Bu kitabı okurken “Bu da geçer!” şarkısını mırıldanmaya başladıysam beynimin kesin bildiği bir şey vardır: Tam da şarkımız gibi; “This too shall pass.” yani “Bu da geçer.” diyerek özlü sözlerin sakinleştiren gücünden bahseden bir bölümle devam ediyor yazar. Sonra da şükür faslına geçiyor ve aslında olmayan şeyler için de şükretmenin bakış açısını oluşturuyor okuyucularda.
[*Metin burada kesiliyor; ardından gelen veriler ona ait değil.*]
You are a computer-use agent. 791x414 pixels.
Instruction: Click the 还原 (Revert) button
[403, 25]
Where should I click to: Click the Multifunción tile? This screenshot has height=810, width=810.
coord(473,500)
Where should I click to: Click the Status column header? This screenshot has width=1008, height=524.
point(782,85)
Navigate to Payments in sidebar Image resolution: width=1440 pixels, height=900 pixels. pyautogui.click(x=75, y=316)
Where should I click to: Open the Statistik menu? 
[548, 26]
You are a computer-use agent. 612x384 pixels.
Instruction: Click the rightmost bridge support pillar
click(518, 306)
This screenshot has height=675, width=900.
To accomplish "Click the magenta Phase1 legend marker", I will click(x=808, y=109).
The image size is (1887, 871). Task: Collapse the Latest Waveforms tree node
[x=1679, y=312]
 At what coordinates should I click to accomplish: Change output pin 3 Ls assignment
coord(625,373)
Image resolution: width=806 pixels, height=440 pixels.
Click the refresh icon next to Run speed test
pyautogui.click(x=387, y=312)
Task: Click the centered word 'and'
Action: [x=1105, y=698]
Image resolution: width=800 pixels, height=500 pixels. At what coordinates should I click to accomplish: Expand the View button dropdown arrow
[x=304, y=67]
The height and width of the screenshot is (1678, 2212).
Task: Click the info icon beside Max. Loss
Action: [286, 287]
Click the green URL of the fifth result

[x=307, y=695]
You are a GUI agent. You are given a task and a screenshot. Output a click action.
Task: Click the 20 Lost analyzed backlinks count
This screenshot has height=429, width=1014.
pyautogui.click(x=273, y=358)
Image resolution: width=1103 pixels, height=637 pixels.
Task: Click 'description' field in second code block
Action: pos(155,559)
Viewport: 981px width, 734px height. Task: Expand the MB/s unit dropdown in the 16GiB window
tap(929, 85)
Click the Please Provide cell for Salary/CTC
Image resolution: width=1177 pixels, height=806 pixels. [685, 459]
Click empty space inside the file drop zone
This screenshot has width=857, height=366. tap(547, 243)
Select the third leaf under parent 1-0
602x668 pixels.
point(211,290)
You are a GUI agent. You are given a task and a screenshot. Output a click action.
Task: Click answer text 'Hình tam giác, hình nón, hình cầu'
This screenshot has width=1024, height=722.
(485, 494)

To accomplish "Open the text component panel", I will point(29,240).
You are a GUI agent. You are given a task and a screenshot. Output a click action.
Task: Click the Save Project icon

Ardından bol bol şükran bölümü havuzu içinde yüzdürüyor okurlarını. Bir yandan şükranın mutluluk kaynağı olduğunu bilimsel kanıtlarla gösterirken diğer yandan bunu kazanmanın bir alışkanlık gibi kolay olmadığını vurguluyor. Yani kendinize zamanı, sabrı ve istikrarı tanıtın, diyor. Sonraki bölümlerde ise iç huzurla ilgili detaylı birkaç başlıkla daha karşılıyor okurunu. Daha okurken içinizin huzur dolu olduğunu hissedeceğiniz minik adımlı başlıklar bunlar. 

“The Little Book of Inner Peace” eseri, küçük bir kitapçık olarak tanıtılmasına rağmen bence tecrübenin, özenli  çalışmanın ve yazarın kalbindeki sesin yapıtı. Bibliyografi kısmındaki kaynaklar da bu yapıtın araştırılıp bir araya geldiğini gösteriyor. Bu kitap, asla tek sefer okuyup kenara bırakılacak tarzdan bir kitap değil. Arada sırada elimize alıp tek bölüm olsa dahi uygulayarak kaoslu hayatımıza biraz huzur katacağımız tarzdan bir kitap. O zaman huzurlu okumalar diyelim mi?